# Romance languages: Che sera sera



## Arrius

In the play of Christopher Marlowe, contemporary of William Shakespeare, "The Tragical History of Doctor Faustus" there occurs the line:
*"What doctrine call you this? Che Sera Sera (What will be, shall be)".*
What language or dialect is the foreign phrase in? I know the Italian to be _(Quel) che sarà sarà_ and the Spanish _que será será, *but what is this apparently hybrid form, or has Marlowe made a (not too serious)mistake here?*_
This saying has already been discussed on the following thread where the form I am questioning was suggested, before I noticed it in the Marlowe play. A girl was asking about an Italian version for a tattoo she was planning to have done:
http://forum.wordreference.com/showthread.phpt=642464&highlight=che+sara


----------



## jmx

Tho only thing that I can tell you is that, in Spanish, "_qué será será_" does *not* mean 'what will be, shall be', instead you should say "_lo que sea será_" or "_lo que tenga que ser será_". At most, you could hear "_¿ Qué será, será ?_" as a rather childish way of saying 'I wonder what it will be'.


----------



## Outsider

In another thread about this expression, I speculated that it might be a "Spanishized" spelling of an Italian phrase, done by non-natives. A different hypothesis has since occurred to me. Perhaps it's an archaic spelling of an Italian phrase. I noticed recently that _che_ used to be spelled _que_.


----------



## Arrius

Thank you, *jmartins,* I had thought my thread had sunk without trace.
I can only think then that Marlowe, (a part-time government secret agent who many people think faked his murder at an early age, and turned up again as Shakespeare) had heard the Italian saying and, knowing French better than Italian used the French form of the third person future tense of to be (sera). Even modern English-language writers usually don't bother to check when they use a foreign phrase in their work which doesn't bother many readers. This play, _Dr Faustus,_ is full off Latin quotes which seem to be OK, since at the time upper class Englishmen could generally speak Latin much better than any modern European language except their own.
By the way, we no longer say _what will be, shall be_ as Marlowe did, but _what will be, will be_ perpetuated in the Doris Day song.
I also thank *Outsider,* an undoubted expert in "pan-romance", but after reading carefully what you say, I can't really grasp your meaning. Perhaps you mean that the whole phrase may be archaic Italian. That italian _che_ used to be _que_ is not surprising since the latter is closer to Latin _quod_, but Marlowe uses _che._


----------



## Outsider

Oh, sorry, I hadn't noticed the context of your question. So, the phrase goes back to Shakespeare's time?! How interesting!
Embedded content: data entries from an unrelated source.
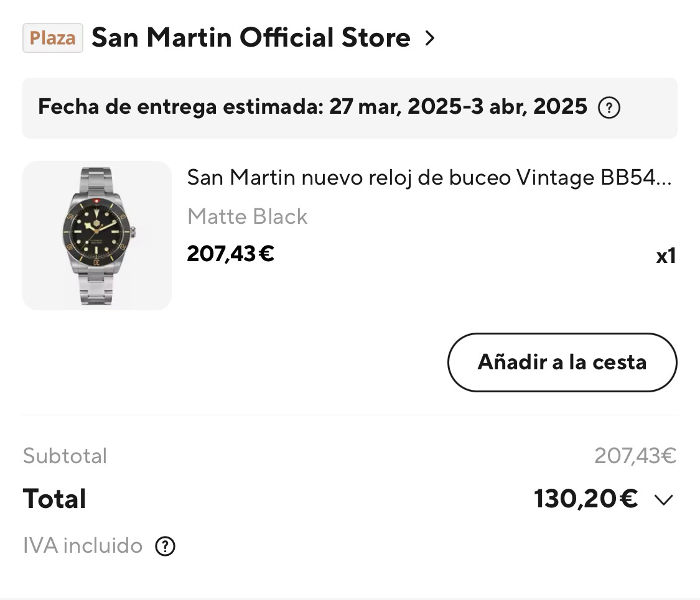
Task: Open the San Martin Official Store page
Action: tap(251, 38)
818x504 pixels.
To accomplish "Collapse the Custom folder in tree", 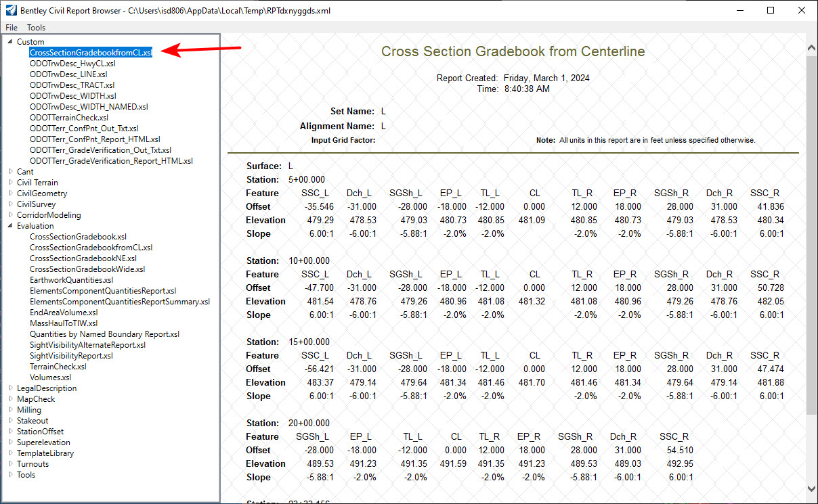I will tap(10, 42).
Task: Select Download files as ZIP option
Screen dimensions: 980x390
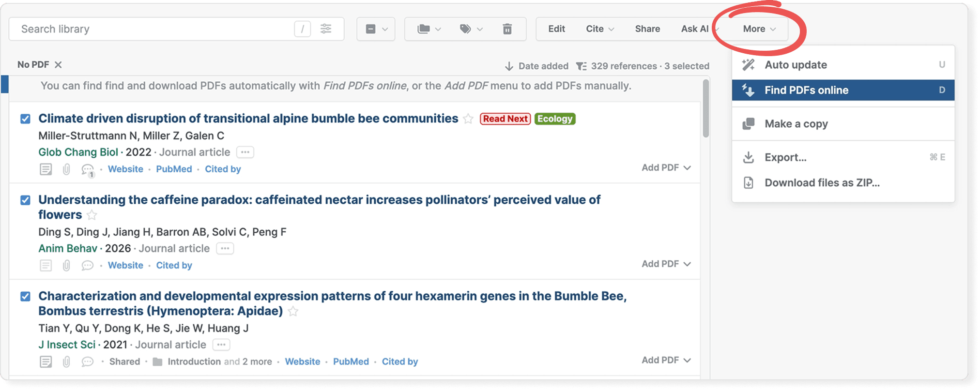Action: (822, 183)
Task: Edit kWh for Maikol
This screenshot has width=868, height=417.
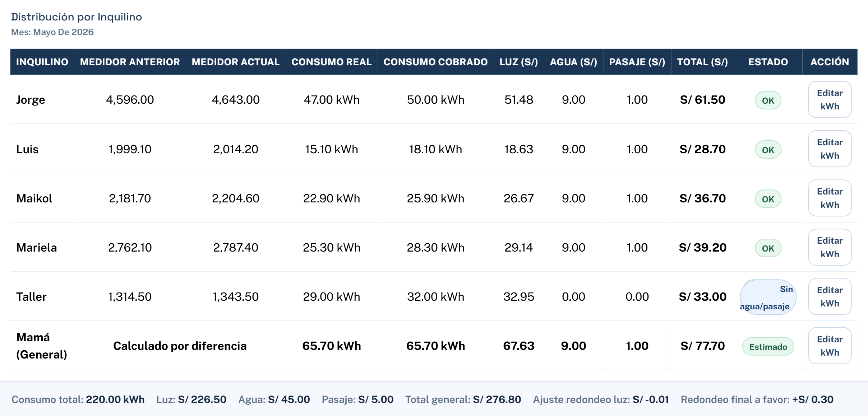Action: [x=830, y=198]
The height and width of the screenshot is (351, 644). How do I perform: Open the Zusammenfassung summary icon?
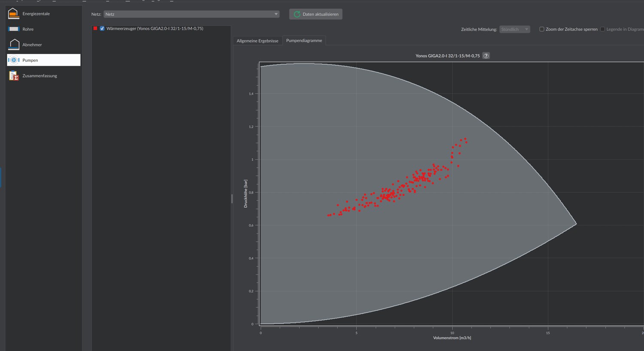[14, 76]
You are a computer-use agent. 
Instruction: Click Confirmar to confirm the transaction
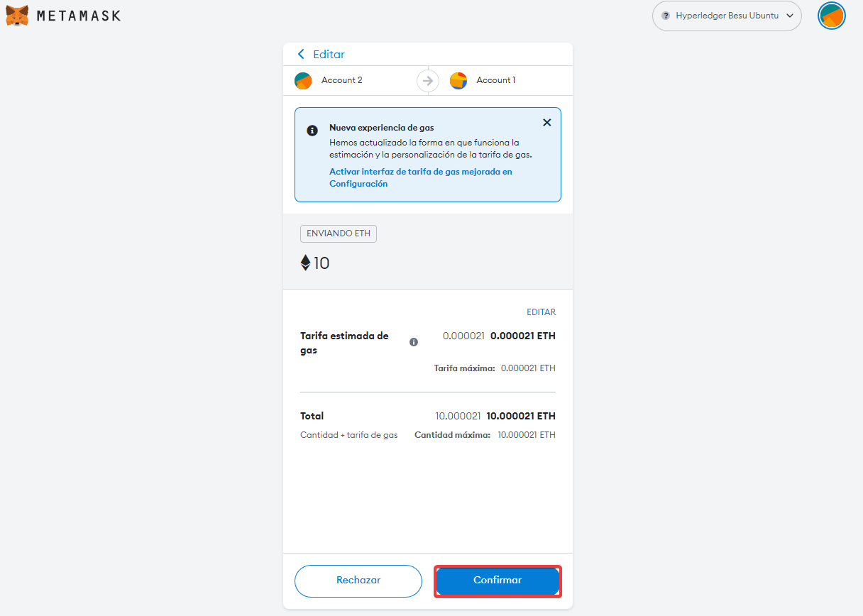tap(498, 581)
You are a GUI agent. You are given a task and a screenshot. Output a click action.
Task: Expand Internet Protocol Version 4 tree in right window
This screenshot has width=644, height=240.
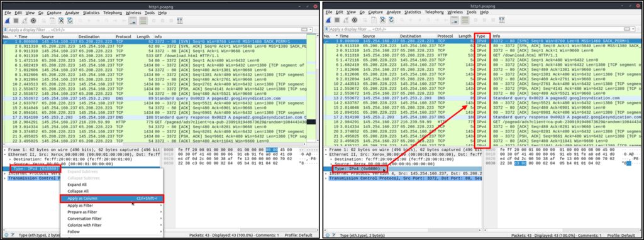327,173
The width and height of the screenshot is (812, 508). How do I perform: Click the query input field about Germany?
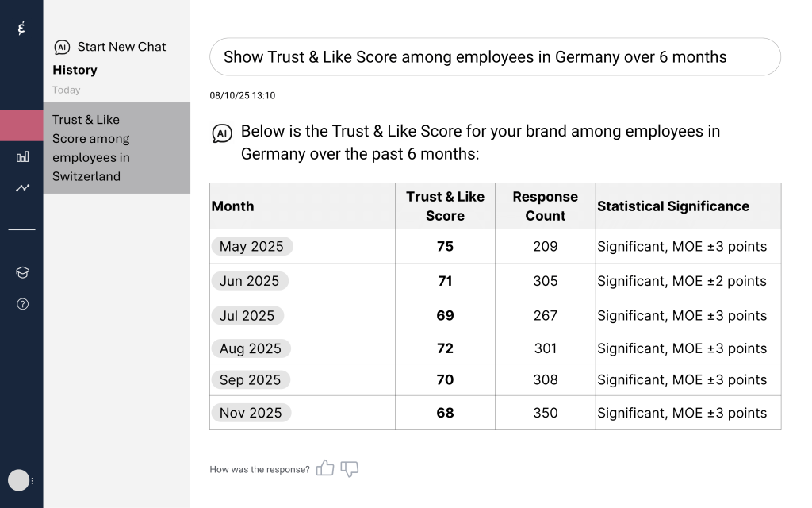pyautogui.click(x=495, y=57)
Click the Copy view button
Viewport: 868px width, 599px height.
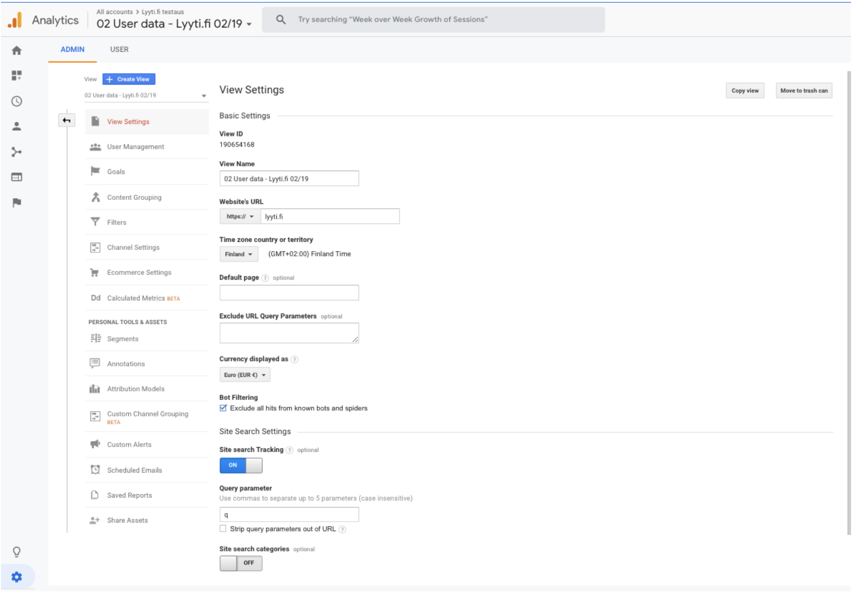(x=744, y=91)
Could it be then that _Che sera, sera_ is in some Italian dialect? In modern standard Italian, the phrase would be _Che sarà, sarà_, with an "a"...


----------



## Arrius

The modern Italian phrase you have given, *Outsider*, is the Italian form I gave in Post 1.  Italian has many dialects, some of them not readily inter-intelligible, so it is possible that the form used by Marlowe is Italian dialect, but I now tend to think he just slipped up, as Shakespeare (if he wasn't really the resurrected Marlowe) also did sometimes when he introduced foreign snippets into his plays. "He knew small Latin and less Greek". Perhaps some Italian who knows a few dialects can tell us, but I doubt if one will drop by.


----------



## irene.acler

I can tell you that "che sera sera" doesn't belong to my dialect (_trentino_, north of Italy), for sure. 
I don't know if in the dialects in the south it is used..


----------



## Arrius

Thank you, *irene.a*c*ier*. That rules one dialect out, but as I said, it may just have been a mistake. Strangely enough it was written that way by a forero on the earlier thread that both I and *Outsider* have both given independently, one who is very unlikely to have read Marlowe.


----------